- Theatrical release poster
- Directed by: Don Taylor
- Screenplay by: Stanley Mann; Mike Hodges;
- Story by: Harvey Bernhard
- Based on: Characters by David Seltzer;
- Produced by: Harvey Bernhard
- Starring: William Holden; Lee Grant;
- Cinematography: Bill Butler
- Edited by: Robert Brown
- Music by: Jerry Goldsmith
- Production company: Mace Neufeld Productions
- Distributed by: 20th Century Fox
- Release date: June 9, 1978;
- Running time: 107 minutes
- Country: United States;
- Language: English
- Budget: $6.8 million
- Box office: $35 million (worldwide)

= Damien – Omen II =

1978 film by Don Taylor

Damien – Omen II is a 1978 supernatural horror film directed by Don Taylor. It is the sequel to The Omen, and the second installment of The Omen series. It stars William Holden and Lee Grant, with Jonathan Scott-Taylor, Robert Foxworth, Lew Ayres, Sylvia Sidney, Lance Henriksen, Ian Hendry, and Leo McKern. Set seven years after the first film, it follows a now-pubescent Damien Thorn (Scott-Taylor) as he begins to realize his destiny as the Antichrist.

Franchise producer Harvey Bernhard wrote the screen story, with a screenplay by Stanley Mann and Mike Hodges. Hodges was the original director, but was replaced by Don Taylor early in production. Unlike the first film, which was shot in England and Italy, filming of the sequel took place primarily in the United States, in locations around Chicago, Illinois and Wisconsin. The opening scene was shot in Israel.

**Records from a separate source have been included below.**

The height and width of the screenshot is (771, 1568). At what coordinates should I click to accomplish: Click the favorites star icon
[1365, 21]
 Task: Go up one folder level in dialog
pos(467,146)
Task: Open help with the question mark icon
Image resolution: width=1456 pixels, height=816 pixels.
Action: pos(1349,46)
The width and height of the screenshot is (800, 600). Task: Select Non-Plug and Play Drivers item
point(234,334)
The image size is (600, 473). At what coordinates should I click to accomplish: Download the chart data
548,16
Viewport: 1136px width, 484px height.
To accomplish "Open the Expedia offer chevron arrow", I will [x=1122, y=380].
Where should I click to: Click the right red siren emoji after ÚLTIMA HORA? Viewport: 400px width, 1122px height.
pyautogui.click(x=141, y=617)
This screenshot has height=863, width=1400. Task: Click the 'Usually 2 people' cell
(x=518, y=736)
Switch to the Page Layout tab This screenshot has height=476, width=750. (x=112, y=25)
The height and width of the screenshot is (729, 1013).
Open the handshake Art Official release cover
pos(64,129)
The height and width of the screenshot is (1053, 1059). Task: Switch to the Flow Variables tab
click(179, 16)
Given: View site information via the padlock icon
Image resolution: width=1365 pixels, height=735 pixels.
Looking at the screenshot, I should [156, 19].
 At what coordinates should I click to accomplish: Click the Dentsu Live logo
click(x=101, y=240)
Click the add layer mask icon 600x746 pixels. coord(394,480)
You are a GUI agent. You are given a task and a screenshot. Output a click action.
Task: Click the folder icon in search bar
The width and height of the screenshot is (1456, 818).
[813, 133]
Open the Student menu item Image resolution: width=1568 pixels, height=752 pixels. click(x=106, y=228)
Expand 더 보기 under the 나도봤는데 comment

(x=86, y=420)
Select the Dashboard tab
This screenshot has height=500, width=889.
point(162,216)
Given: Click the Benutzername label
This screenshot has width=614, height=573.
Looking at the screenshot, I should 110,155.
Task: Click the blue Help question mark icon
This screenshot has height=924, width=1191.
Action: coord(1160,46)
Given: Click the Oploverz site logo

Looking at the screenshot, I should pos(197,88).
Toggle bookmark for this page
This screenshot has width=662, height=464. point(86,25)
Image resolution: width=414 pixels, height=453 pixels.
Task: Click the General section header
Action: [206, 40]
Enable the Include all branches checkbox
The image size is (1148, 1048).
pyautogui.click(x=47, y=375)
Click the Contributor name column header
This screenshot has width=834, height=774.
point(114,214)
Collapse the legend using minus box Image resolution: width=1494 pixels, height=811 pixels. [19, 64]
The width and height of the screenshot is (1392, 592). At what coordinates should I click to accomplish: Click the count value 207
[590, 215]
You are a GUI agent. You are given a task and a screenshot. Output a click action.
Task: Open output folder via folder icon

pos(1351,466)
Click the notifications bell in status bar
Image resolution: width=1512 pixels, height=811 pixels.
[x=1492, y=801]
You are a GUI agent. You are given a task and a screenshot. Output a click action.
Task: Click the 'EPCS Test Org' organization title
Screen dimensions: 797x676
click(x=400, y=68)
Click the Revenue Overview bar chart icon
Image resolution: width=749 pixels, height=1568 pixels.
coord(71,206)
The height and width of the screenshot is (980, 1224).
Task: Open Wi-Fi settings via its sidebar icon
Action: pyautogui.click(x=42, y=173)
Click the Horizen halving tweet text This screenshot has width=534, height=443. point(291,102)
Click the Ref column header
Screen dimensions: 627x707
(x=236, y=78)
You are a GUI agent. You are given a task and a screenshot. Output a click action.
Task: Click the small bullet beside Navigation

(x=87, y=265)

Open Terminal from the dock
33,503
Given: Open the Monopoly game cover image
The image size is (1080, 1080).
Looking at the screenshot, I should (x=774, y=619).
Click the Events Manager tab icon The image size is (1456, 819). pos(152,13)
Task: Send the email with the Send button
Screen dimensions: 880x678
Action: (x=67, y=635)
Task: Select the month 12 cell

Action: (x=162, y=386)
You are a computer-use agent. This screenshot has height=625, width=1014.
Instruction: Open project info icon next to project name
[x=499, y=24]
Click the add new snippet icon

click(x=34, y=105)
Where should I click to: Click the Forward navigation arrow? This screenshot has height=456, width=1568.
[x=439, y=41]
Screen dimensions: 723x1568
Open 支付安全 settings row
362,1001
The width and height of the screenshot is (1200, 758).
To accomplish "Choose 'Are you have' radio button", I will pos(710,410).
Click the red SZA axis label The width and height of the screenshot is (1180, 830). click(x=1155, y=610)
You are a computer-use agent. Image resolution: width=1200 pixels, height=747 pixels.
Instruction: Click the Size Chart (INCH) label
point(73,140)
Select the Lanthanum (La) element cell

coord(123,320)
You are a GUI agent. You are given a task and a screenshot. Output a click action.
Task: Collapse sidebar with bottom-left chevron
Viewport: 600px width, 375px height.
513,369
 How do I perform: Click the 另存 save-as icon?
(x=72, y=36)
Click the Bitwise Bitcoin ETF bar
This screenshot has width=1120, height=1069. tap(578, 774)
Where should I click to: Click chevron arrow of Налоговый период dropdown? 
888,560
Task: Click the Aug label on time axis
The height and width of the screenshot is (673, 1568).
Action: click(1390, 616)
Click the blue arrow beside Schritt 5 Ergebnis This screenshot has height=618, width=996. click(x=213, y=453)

It was released by 20th Century Fox on June 9, 1978, and received mixed reviews from critics. A sequel, The Final Conflict, was released in 1981.

==Plot==
One week after the events of the first film, archaeologist Carl Bugenhagen learns that Damien Thorn is still alive. In Acre, Israel, Bugenhagen asks his friend Michael Morgan to deliver a box to Damien's new guardian, explaining that Damien is the Antichrist and that the box contains the Seven Daggers of Megiddo needed to kill him. When Morgan expresses skepticism, Bugenhagen takes him to a local ruin to see the mural of Yigael's Wall, which was said to have been drawn by a monk who had visions of the Antichrist as he would appear from birth to adulthood. Morgan believes him upon seeing Damien's face painted on the mural, but the ruins abruptly collapse and both he and Bugenhagen are buried alive.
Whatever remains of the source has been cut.